Liver cancer: How liver cells go astray

23 Nov 2022
Liver cancer: How liver cells go astray

Liver cancer is one of the most deadly types of cancer. A team of University of Basel researchers has now uncovered how a healthy liver cell turns into a tumour cell. Comprehensive metabolic changes convert mature liver cells into immature progenitor cells. These cells proliferate rapidly and tumours develop.

The causes of liver cancer are manifold. In addition to metabolic disorders such as those associated with obesity, the main causes in the western world are infections with hepatitis C virus and high alcohol consumption. Although liver cell cancer is relatively rare compared to other types of cancer, it is one of the leading causes of cancer-related death, due to poor prognosis.

Like all tumour cells, liver cancer cells proliferate rapidly and in an uncontrolled manner. This requires fundamental changes in their metabolism. In the scientific journal "Molecular Cell", researchers led by Professor Michael N. Hall from the Biozentrum, University of Basel, now report that liver cancer cells reduce the production of a central metabolic molecule. In this way, global metabolism is rewired to enable tumour cells to grow more rapidly.
The liver is the largest metabolic organ in our body. It processes and stores nutrients and detoxifies harmful compounds. When a healthy liver cell turns into a cancer cell, it loses its function. "Tumour cells are selfish. They change their metabolism to grow as quickly as possible," explains cancer researcher Dr. Dirk Mossmann. "At the same time, however, they cease to carry out their tasks as liver cells. That's why liver function is impaired in patients suffering from hepatocellular carcinoma."

Major changes in cell metabolism

The molecule acetyl-CoA plays a central role in cell metabolism. On the one hand, it is the end product of many degradative pathways; on the other, it is needed to produce or chemically modify numerous other molecules. "We found that all acetyl-CoA biosynthesis pathways are downregulated in liver cancer cells," explains first author Dr. Sujin Park. "This results in less acetyl-CoA which in turn affects many other proteins including metabolic enzymes. Such enzymes are functionally altered because they are no longer modified by acetyl-CoA. This can, for example, help tumour cells convert sugar into energy more efficiently."

Another effect is that acetyl-CoA impacts cell differentiation. Reduced acetyl-CoA levels promote the dedifferentiation of liver cells. In other words, they are reprogrammed to an early, immature stage of development. They lose their characteristic function and begin to divide rapidly. "We wondered how it is possible that all acetyl-CoA metabolic pathways are repressed in tumour cells." says Mossmann. "The answer was found in two proteins, so-called transcription factors, which regulate a broad spectrum of genes and thus widely trigger metabolic changes."
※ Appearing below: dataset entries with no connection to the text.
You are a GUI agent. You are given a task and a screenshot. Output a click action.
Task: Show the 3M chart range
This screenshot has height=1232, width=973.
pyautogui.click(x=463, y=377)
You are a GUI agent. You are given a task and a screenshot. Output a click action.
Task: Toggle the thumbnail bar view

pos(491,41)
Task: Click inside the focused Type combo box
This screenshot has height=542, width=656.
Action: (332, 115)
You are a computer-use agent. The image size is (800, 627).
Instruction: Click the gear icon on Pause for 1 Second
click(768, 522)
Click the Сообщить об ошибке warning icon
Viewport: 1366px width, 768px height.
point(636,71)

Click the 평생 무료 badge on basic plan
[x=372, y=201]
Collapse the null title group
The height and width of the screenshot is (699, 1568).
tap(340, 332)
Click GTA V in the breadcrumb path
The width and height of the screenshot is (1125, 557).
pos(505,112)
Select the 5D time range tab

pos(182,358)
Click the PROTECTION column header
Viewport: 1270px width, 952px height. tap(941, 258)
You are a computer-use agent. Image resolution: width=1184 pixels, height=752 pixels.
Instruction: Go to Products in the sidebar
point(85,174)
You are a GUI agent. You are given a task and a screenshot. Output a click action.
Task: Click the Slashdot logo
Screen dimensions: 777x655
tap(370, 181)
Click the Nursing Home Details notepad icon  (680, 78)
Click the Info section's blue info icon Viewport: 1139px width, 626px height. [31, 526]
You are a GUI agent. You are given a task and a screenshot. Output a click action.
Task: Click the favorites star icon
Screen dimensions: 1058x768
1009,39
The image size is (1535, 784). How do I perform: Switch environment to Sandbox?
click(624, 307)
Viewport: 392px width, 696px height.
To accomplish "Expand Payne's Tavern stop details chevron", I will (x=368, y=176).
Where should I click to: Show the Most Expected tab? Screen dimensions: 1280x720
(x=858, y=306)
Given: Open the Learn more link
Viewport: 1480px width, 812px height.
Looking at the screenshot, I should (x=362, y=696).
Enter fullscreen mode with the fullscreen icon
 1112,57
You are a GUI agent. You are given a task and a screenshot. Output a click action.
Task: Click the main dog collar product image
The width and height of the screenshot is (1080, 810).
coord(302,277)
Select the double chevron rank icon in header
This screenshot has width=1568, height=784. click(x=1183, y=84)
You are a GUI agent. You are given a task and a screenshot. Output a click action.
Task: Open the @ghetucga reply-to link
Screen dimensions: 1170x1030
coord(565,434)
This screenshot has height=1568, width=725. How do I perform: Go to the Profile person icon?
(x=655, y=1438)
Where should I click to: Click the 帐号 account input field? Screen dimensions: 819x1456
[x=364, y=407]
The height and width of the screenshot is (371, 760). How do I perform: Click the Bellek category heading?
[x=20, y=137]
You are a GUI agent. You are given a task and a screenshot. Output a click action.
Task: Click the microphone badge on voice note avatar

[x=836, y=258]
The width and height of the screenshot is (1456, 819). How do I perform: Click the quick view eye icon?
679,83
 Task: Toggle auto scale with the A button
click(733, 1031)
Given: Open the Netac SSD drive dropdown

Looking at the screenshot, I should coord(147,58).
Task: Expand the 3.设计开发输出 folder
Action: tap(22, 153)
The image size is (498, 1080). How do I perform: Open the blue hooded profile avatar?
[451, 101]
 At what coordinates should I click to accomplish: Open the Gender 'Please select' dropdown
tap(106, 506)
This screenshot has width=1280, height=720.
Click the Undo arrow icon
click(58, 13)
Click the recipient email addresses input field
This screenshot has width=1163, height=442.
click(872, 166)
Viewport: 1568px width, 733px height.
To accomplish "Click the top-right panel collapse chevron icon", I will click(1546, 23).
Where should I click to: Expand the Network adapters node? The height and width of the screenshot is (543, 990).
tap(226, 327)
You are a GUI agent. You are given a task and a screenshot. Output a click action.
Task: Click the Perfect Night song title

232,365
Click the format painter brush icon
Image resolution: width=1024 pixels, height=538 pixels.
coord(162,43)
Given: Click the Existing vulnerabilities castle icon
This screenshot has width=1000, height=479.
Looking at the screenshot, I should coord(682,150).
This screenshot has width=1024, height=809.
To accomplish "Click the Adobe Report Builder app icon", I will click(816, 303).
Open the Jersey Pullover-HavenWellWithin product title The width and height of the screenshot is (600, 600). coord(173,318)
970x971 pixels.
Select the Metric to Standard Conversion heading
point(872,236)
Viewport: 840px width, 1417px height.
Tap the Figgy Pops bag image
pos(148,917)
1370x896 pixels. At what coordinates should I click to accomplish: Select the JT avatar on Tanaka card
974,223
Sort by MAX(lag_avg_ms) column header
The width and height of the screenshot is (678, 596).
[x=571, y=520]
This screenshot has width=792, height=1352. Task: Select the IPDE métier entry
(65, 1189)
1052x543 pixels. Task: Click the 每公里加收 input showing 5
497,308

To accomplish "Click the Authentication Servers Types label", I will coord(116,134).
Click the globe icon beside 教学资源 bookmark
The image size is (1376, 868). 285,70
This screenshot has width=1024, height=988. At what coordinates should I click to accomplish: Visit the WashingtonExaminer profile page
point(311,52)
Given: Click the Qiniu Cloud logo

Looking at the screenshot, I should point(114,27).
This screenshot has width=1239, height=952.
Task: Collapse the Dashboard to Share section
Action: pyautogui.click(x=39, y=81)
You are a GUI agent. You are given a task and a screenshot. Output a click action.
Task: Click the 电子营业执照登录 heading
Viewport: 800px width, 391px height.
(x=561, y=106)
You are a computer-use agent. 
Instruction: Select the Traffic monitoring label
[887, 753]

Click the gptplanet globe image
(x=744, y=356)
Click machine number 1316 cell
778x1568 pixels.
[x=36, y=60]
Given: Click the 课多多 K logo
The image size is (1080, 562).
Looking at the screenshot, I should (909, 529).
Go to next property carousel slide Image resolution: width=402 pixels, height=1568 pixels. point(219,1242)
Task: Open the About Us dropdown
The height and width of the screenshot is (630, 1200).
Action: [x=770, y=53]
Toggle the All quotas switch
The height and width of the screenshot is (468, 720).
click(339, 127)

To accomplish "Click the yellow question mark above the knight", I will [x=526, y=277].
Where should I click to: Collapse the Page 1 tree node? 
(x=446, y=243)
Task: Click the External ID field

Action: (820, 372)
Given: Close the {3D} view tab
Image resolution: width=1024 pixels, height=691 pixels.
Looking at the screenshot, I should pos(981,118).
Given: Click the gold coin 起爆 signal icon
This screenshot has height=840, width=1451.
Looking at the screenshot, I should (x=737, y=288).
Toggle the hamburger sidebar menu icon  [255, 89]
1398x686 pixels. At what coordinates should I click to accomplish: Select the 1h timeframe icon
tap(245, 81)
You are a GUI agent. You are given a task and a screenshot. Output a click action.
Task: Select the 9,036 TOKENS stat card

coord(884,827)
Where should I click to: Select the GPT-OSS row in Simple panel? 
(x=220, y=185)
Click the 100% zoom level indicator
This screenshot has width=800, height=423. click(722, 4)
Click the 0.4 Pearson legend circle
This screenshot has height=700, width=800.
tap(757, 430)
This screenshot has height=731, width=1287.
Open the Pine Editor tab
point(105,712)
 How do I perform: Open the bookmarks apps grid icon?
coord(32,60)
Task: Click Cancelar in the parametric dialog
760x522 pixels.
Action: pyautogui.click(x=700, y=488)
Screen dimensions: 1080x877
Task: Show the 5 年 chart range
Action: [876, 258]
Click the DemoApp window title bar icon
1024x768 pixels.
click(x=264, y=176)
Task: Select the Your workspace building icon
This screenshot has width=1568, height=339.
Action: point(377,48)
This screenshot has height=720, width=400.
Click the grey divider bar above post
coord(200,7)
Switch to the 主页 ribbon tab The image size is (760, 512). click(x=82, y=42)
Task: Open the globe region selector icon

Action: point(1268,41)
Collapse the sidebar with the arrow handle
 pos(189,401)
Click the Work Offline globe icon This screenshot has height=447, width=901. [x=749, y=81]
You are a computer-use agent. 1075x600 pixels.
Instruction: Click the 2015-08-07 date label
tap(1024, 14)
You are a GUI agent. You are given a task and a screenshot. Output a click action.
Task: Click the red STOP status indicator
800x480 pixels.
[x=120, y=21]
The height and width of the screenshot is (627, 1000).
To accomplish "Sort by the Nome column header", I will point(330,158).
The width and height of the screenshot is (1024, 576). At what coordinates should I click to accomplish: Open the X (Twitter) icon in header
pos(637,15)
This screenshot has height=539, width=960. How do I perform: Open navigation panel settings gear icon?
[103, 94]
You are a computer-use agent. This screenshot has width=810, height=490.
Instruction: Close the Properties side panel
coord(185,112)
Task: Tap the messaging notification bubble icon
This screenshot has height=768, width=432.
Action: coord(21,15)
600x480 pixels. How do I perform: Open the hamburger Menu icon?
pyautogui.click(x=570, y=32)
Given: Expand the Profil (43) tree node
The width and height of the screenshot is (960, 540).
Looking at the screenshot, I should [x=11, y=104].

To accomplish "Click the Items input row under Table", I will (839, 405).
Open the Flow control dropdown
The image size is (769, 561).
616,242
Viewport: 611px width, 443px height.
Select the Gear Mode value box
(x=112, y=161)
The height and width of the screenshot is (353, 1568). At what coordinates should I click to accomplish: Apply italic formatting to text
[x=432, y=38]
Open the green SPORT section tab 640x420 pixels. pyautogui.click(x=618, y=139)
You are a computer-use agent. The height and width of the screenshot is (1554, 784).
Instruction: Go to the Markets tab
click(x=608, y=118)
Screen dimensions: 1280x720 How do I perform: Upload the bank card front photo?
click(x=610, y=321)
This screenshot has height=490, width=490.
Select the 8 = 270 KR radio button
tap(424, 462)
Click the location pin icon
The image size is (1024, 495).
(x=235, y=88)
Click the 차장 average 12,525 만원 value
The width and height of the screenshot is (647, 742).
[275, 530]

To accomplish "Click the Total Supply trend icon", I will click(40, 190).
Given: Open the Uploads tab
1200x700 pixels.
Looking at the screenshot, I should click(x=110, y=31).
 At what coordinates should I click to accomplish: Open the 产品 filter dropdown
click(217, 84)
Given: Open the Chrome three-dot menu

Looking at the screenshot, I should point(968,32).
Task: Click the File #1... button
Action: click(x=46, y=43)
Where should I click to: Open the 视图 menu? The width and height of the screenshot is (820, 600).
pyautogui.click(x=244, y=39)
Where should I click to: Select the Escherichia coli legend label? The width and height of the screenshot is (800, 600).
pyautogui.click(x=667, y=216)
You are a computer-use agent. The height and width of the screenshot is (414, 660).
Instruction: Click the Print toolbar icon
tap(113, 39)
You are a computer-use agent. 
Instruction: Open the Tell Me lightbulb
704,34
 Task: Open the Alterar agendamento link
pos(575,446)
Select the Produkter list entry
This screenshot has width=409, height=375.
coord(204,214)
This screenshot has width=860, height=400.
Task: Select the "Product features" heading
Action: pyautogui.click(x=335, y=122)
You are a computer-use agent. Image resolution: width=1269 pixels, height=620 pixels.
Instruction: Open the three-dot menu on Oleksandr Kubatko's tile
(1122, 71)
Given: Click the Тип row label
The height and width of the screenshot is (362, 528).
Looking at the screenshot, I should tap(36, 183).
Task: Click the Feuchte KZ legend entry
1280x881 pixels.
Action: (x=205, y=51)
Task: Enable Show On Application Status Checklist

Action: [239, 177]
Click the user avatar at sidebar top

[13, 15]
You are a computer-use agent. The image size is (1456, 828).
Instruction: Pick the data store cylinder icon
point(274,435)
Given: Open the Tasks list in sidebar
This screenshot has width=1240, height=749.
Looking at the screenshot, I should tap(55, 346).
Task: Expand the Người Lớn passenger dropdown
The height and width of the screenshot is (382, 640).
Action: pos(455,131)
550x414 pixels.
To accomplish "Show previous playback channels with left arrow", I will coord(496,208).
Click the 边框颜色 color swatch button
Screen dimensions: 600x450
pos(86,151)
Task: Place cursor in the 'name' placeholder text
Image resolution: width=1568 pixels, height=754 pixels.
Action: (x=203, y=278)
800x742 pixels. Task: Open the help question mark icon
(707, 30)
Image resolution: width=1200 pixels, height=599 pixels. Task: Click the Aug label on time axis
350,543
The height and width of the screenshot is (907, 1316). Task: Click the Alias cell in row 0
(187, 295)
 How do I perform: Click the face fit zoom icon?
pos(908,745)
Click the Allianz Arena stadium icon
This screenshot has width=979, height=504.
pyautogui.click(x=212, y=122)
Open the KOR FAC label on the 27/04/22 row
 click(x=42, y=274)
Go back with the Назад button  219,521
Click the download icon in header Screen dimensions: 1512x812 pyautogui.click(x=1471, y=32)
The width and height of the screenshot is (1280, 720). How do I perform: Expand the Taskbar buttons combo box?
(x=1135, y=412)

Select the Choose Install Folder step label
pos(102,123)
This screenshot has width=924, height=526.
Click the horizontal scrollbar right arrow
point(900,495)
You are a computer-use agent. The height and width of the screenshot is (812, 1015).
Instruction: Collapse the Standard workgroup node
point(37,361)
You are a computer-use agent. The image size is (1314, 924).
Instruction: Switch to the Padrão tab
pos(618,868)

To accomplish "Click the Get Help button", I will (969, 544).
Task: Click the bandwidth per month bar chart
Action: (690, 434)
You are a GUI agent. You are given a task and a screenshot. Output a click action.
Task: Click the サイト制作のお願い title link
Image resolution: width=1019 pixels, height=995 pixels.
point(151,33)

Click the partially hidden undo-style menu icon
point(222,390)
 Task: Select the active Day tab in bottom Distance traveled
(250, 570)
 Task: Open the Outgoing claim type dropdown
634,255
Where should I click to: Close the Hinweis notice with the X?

Cancer with a specific signature

The researchers observed this mechanism in liver tumours from both mice and patients. The patient tumour samples were obtained from Prof. Markus Heim at the Department of Biomedicine, university of Basel and University Hospital Basel. "The two transcription factors actually turned out to be key players - inhibiting them in mice prevented tumours." says Park. "Furthermore, the metabolic changes in tumour cells exhibit a ‘signature’ which can also be found in other types of cancer such as prostate and pancreatic cancer."

The metabolic cancer signature also provides information on disease progression. It correlates with a poor survival rate. One of the biggest problems is that liver cancer is asymptomatic for a long time and therefore the disease is very often detected at a late, advanced stage. Surgery or liver transplantation are often no longer an option. So, an intriguing question is when this cancer signature develops and whether it can be used as a biomarker for the screening and early diagnosis of liver cancer.